▶ DEINE AUFGABEN
(a) Nenne den Ort, durch den sich laut dem Auszug eine der Hauptrouten in die syrische Wüste zog.
(b) Übersetze den Satz „Die Reise in die Türkei veränderte Claras Leben für immer.“ aus dem Auszug ins Englische.

▶ AUSZUG
Die Reise in die Türkei veränderte Claras Leben für immer. Am meisten belastete sie die Tatsache, dass ihre Ankunft in die Gegend zeitlich mit dem Beginn des Völkermords an den Armeniern zusam­menfiel. Die jungtürkische Regierung nützte den Ersten Weltkrieg aus, um die «Armenische Frage» zu lösen, indem sie die armenische Bevölkerung aus ihrer historischen Heimat vertrieb und südwärts durch die syrische Wüste in den sicheren Tod verschickte. Eine der Hauptrouten in die syrische Wüste zog sich durch Keller, und Clara musste täglich, während ihr Mann unten im Tal arbeitete, die vom Norden her kommenden Todesmärsche mit anse­hen. Als Augenzeugin sah sie sich verpflichtet, in ihrem Tagebuch, und später auch im speziellen Augenzeugenbericht, alles festzuhalten, was sie tagtäglich an Gräueltaten beobachtete.


Das abgelegene Haus am Berghang in Keller / Fevzipaşa.

▶ DATEN ZUR ANALYSE

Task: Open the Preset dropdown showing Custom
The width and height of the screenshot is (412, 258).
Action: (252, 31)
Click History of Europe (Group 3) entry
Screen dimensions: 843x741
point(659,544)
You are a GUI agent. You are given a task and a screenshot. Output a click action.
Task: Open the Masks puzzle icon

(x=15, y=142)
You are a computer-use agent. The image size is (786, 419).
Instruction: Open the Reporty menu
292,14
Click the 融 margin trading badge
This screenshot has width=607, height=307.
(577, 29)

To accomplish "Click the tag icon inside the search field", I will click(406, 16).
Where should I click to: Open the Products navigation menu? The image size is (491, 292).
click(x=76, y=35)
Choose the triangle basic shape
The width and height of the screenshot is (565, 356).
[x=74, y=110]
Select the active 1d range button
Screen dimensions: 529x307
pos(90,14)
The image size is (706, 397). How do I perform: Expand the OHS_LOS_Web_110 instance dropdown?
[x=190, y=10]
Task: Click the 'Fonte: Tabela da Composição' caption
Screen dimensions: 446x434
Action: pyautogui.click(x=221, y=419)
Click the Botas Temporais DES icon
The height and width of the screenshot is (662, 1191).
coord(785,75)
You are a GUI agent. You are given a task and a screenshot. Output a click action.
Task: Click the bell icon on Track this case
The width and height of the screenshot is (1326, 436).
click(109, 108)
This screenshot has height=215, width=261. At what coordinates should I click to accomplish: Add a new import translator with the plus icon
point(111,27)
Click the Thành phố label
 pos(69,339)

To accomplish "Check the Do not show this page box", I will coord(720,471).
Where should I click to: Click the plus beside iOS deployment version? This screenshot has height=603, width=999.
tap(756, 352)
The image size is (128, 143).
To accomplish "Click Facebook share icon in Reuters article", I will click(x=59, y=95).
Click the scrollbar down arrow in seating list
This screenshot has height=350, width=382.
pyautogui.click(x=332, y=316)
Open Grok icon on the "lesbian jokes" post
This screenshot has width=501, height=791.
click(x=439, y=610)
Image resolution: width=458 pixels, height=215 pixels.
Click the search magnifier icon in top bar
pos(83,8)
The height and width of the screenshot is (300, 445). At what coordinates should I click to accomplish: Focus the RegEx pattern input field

▶ ANTWORTEN JE AUFGABE
(a) Keller

(b) The journey to Turkey changed Clara's life forever.